Have scientists seen planets in the making?

Astronomers may finally have glimpsed a key step in the construction of a planet.

A green disk of gas and dust surrounds a newborn star in the Orion nebula. Bally/NASA

Both theory and observations suggest that the doughnut-shape disks of gas and dust that surround many newborn stars are the spawning grounds for planets. The Hubble Space Telescope has spied many such protoplanetary disks. Since 1995, astronomers have found evidence of more than 60 fully formed planets as massive as Jupiter orbiting nearby stars.

Yet astronomers had yet to spy a crucial intermediate step: To make a planet, the fine dust grains within a disk must coalesce into larger particles. Now, researchers say they’ve seen just that.

Studying the disk of a young star in the Orion nebula, a star-birthing region 1,500 light-years from Earth, scientists say they have evidence that dust particles, roughly the diameter of particles in cigarette smoke, have begun to clump. Henry B. Throop of the Southwest Research Institute in Boulder, Colo., and his colleagues, including Mark J. McCaughrean of the Astrophysical Institute in Potsdam, Germany, describe their study in the April 26 Science Express, the online version of Science.

Using Hubble, the collaborators examined the Orion disk along one of its outer edges, through which bright background light can pass. The team’s key finding is that just as much visible light as longer, near-infrared wavelengths passes through the grains.

The only explanation for that finding, Throop says, is that the grains in this part of the disk are considerably larger than the near-infrared wavelength his team recorded. The team says the grains must be at least 5 micrometers in diameter, fully 10 to 20 times the size of particles inferred to reside in other observed disks. The inner part of the Orion disk may have assembled even larger, boulder-size lumps, Throop speculates.

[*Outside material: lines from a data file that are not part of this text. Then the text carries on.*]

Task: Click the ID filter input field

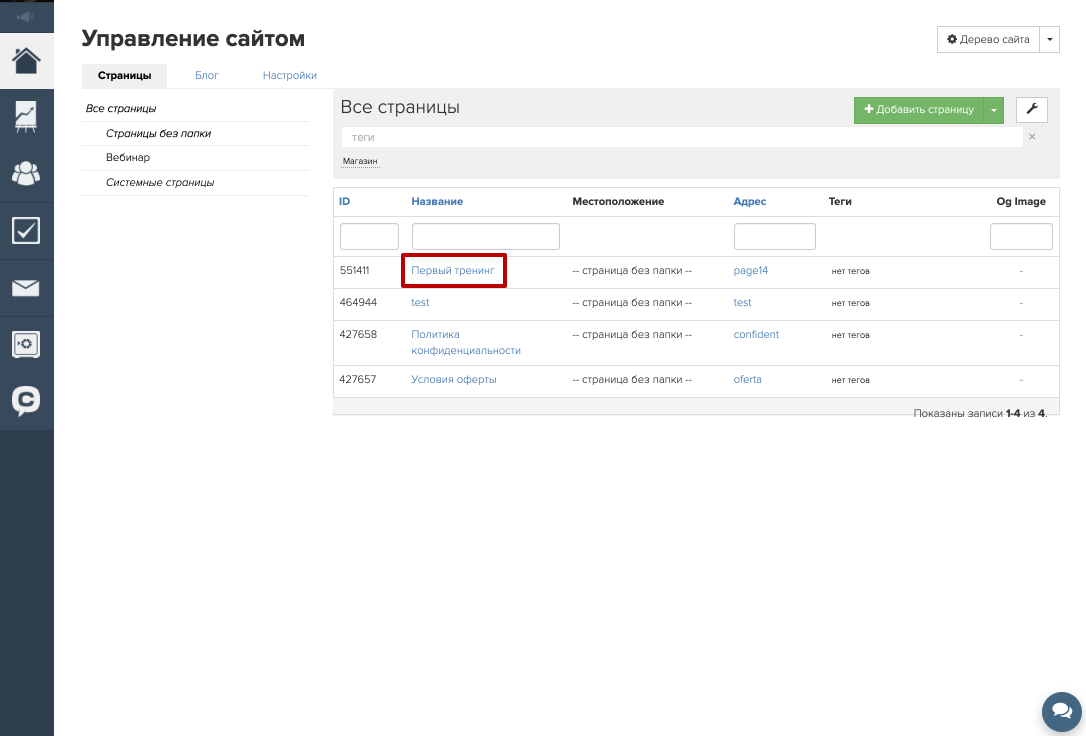Action: [x=369, y=237]
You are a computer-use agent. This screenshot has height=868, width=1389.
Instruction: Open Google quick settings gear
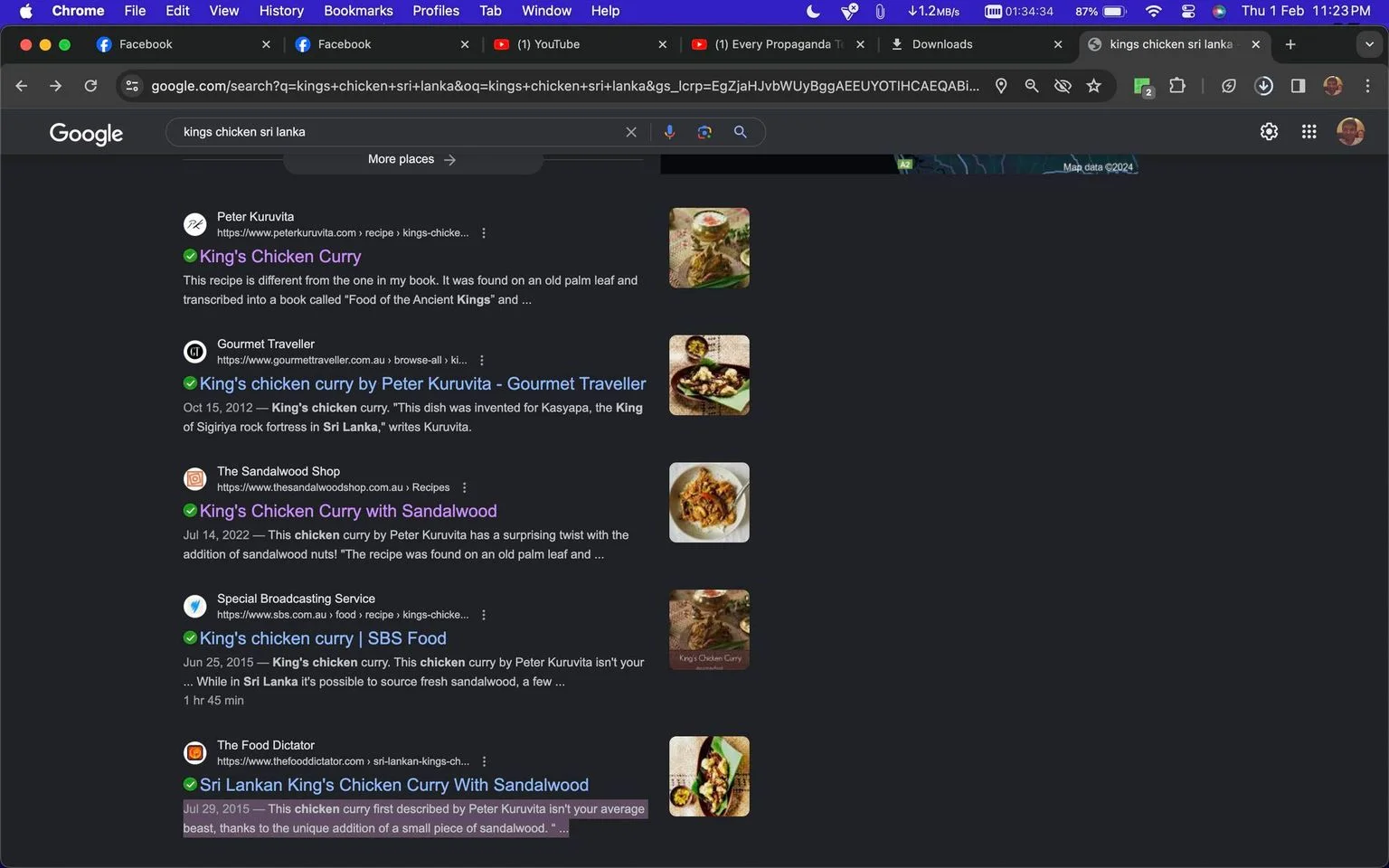click(1269, 132)
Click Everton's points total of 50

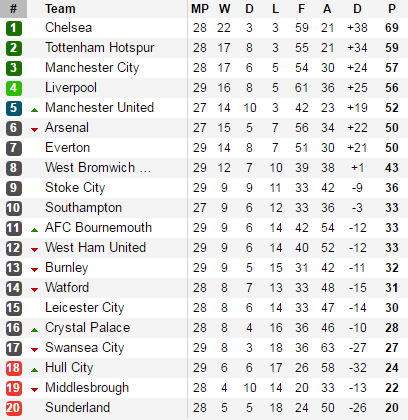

“This seems to be the best proof so far that interstellar dust grains have begun the process of coagulating together in suspected protoplanetary disks,” says Alan P. Boss of the Carnegie Institution of Washington (D.C.).

McCaughrean told Science News, however, that he’s skeptical of his colleagues’ interpretation of the data. Other Hubble images, although not as sharp, hint that more near-infrared light than visible light makes it through the edge of the disk, he notes. That suggests the grains are still small, 0.5 micrometer or so.

Moreover, previously published observations by McCaughrean and his collaborators indicate that the inner part of the same disk contains small dust grains that show no evidence of coagulation. Throop maintains that those particular grains, because they lie at the poles of the newborn star, may be irrelevant to planet making. However, says McCaughrean, the turbulent disk could have fine dust particles in many other regions.

Planet formation in Orion had better be quick, Throop notes. Ultraviolet light from the hot, massive star that illuminates the nebula will soon erode 90 percent of Orion’s disks, boiling away most of their gas. As a result, a gas giant like Jupiter would have to form more rapidly than the standard model allows.

Calculations by Throop’s team nevertheless show that grains at the core of the disks could rapidly grow to the size of gravel, at which point they could withstand bombardment by ultraviolet light and leisurely evolve into rocky planets or asteroids.